*** Opening of EXERCISE DATA ***

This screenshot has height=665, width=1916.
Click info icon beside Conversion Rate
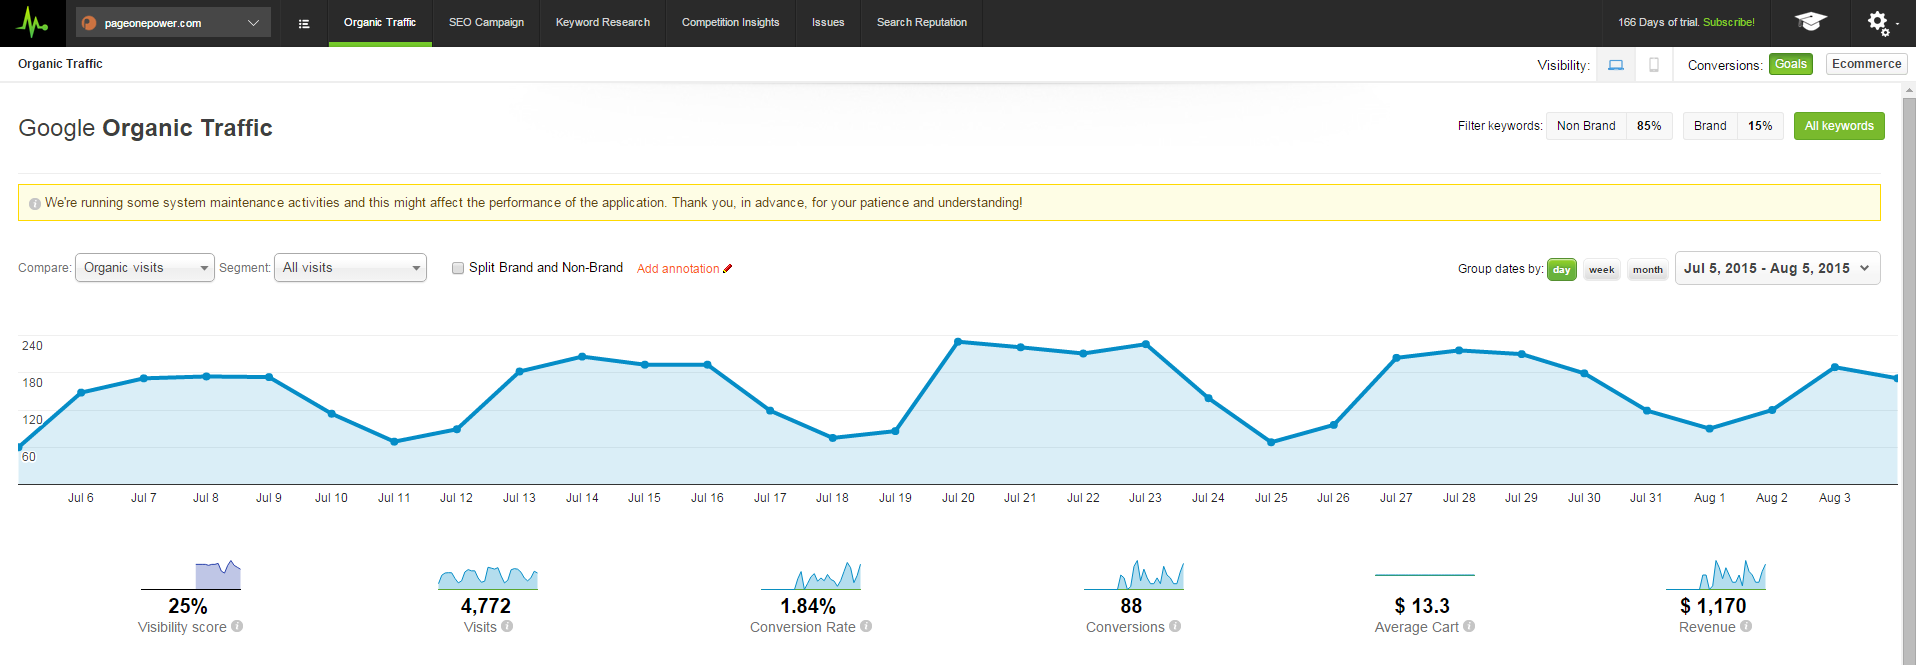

*** Close of EXERCISE DATA ***
*** Opening of EXERCISE DATA ***

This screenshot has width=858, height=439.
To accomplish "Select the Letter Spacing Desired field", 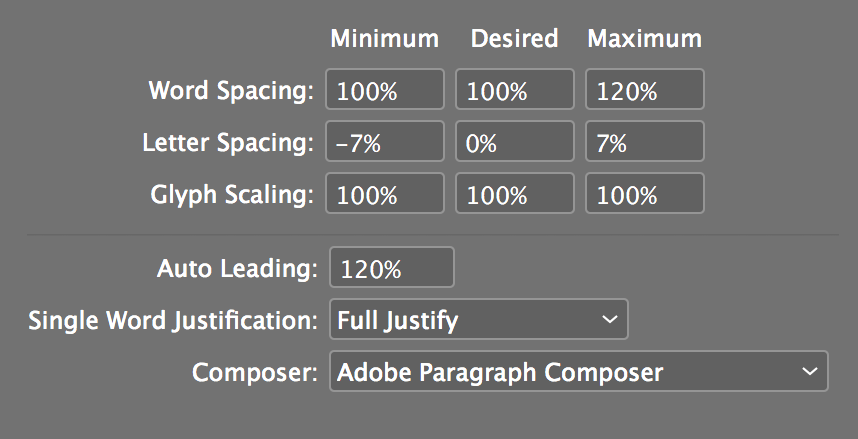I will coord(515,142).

*** Close of EXERCISE DATA ***
*** Opening of EXERCISE DATA ***

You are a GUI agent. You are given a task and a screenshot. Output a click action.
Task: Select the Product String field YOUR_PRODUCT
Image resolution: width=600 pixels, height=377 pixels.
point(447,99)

*** Close of EXERCISE DATA ***

TASK BRIEF: Look through the entries above and list every line containing "This".

TASK SOLUTION:
This screenshot has height=665, width=1916.
This screenshot has width=858, height=439.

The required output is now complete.